Task directions
Exact copy, no pictures: return only the lines below from the line with "The image size" up to and including the line with "Click the bass staff 4/4 time signature".
Segment Start: Data
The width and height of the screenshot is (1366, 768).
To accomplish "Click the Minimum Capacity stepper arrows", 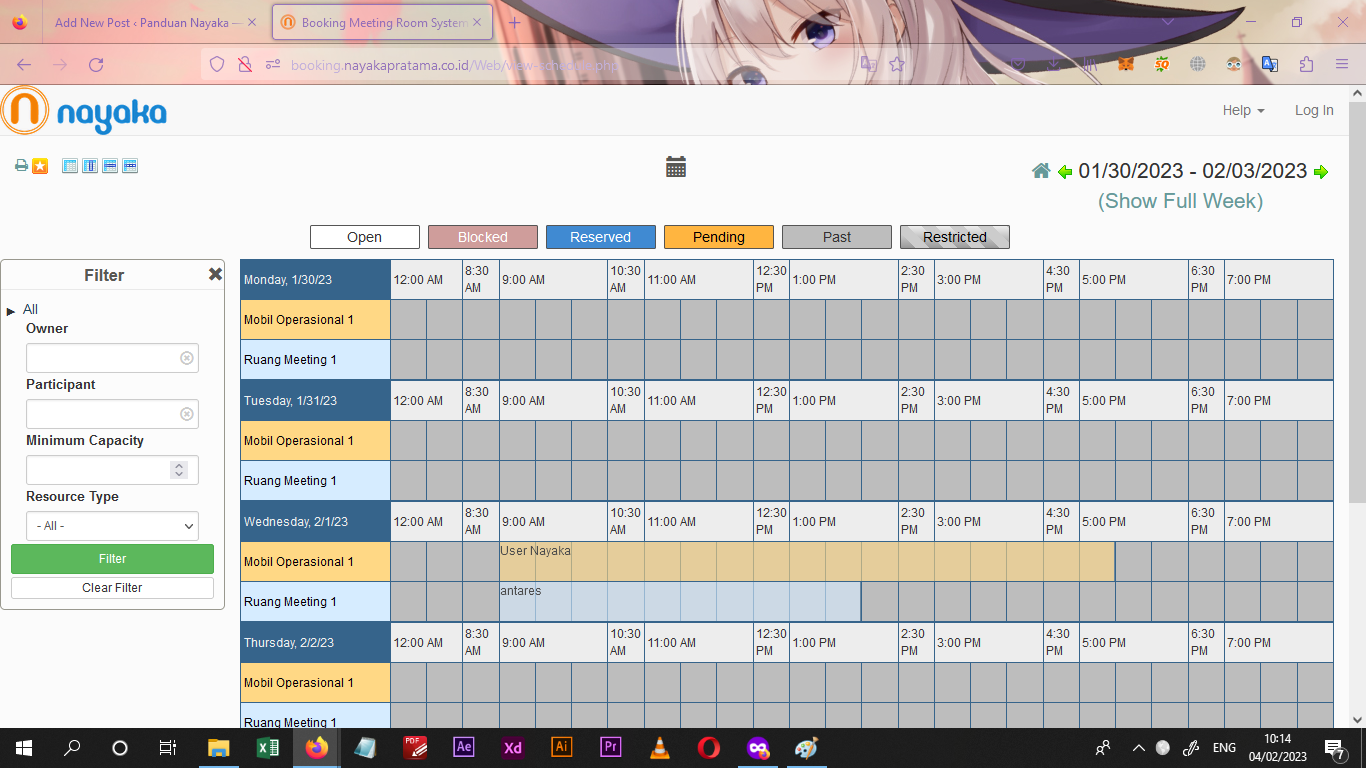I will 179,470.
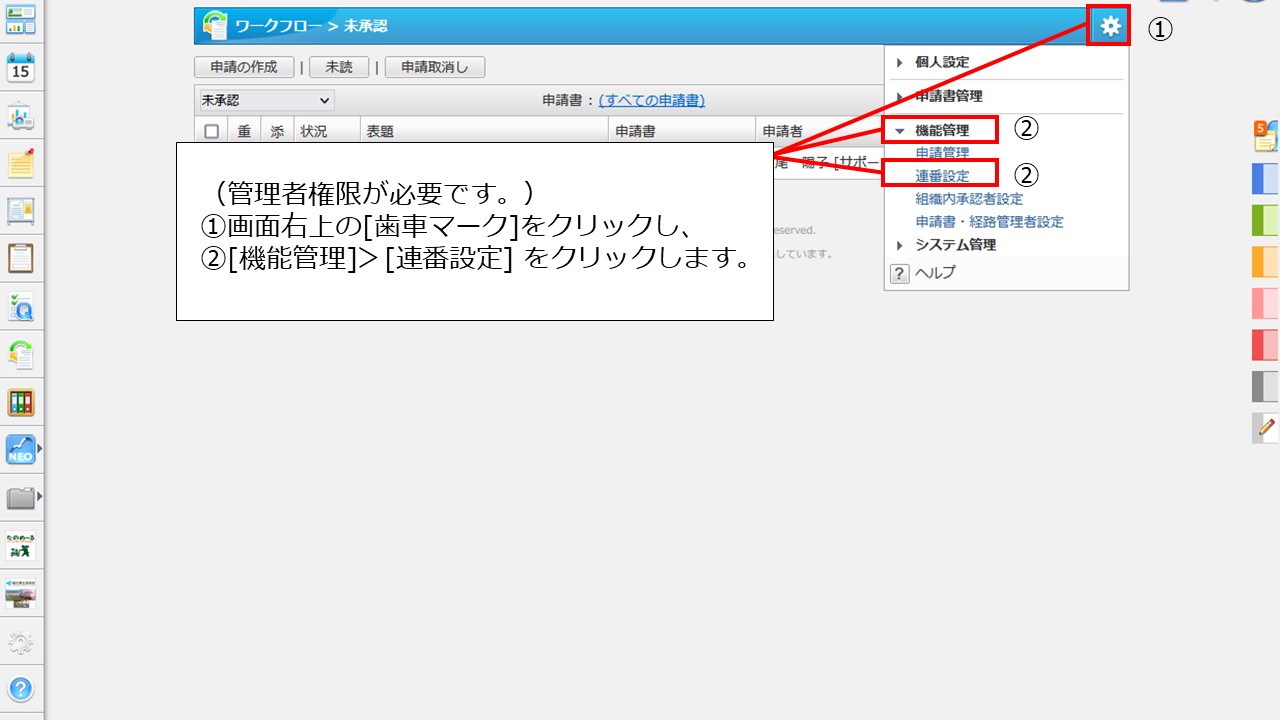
Segment End: Data
Segment Start: Data
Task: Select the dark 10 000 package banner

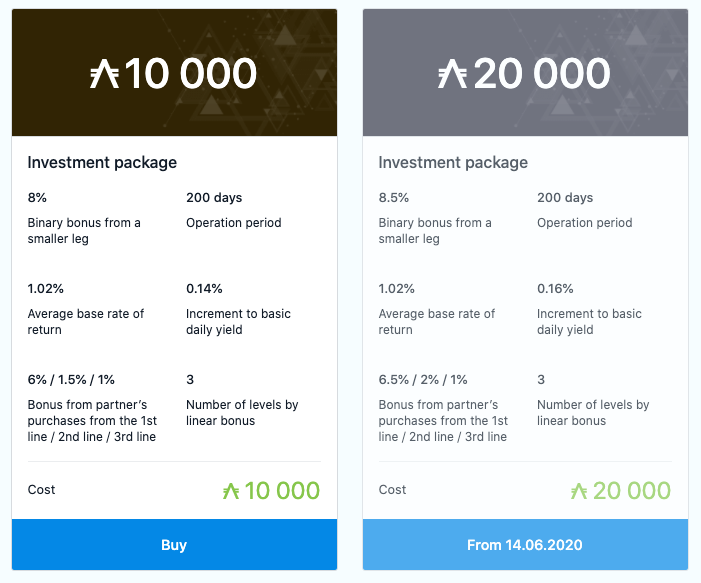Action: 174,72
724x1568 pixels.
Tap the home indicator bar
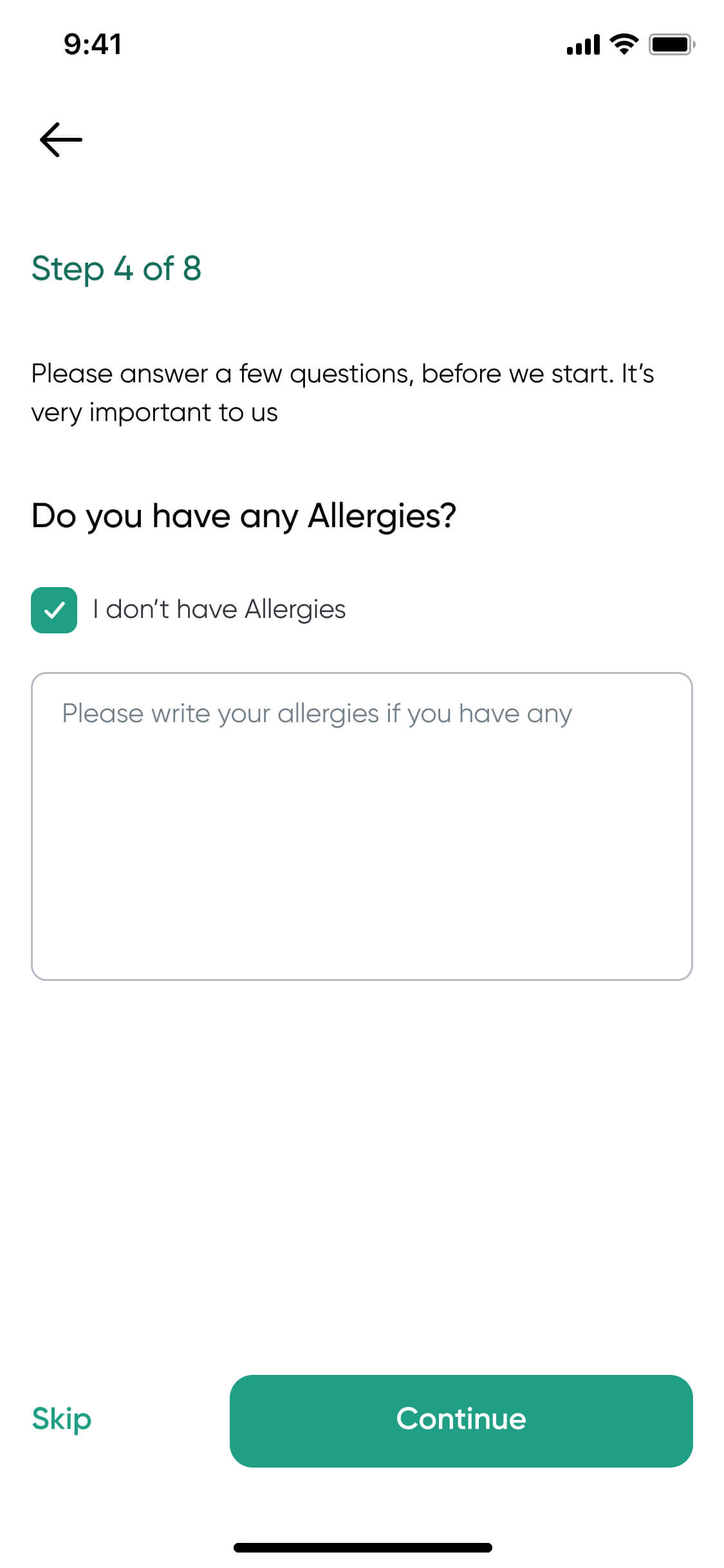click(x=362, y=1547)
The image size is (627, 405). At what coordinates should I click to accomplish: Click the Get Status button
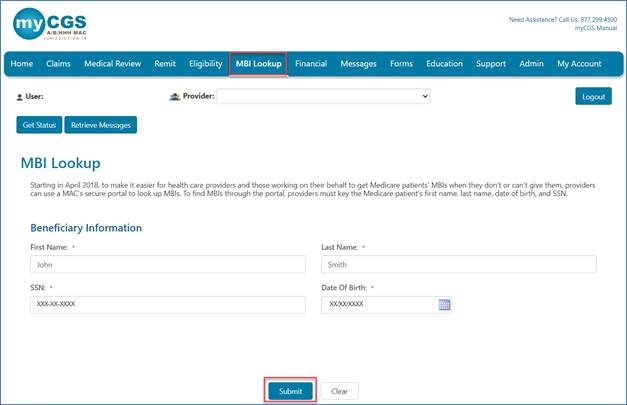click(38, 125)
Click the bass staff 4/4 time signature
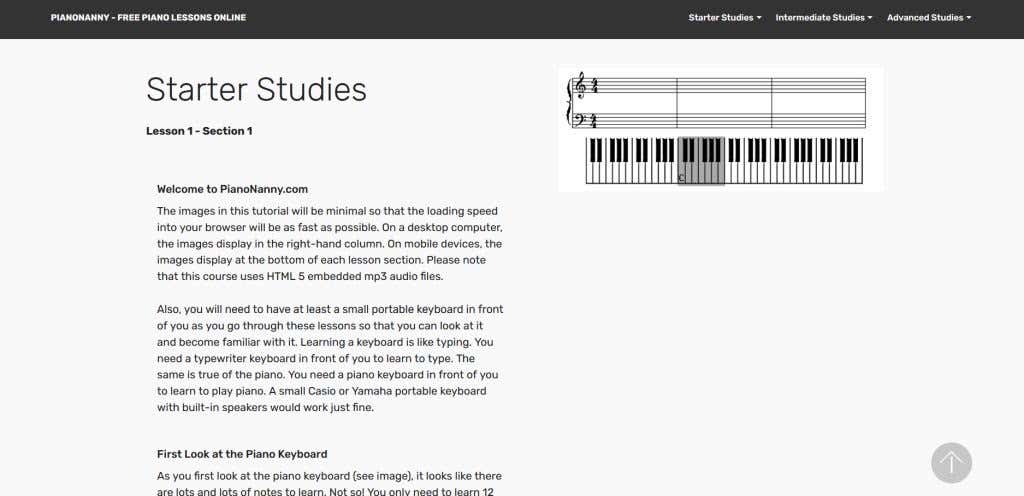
Segment End: Data
Exercise output
The image size is (627, 405). At what coordinates should I click to accomplish: Click the Get Status button
click(38, 125)
Click the bass staff 4/4 time signature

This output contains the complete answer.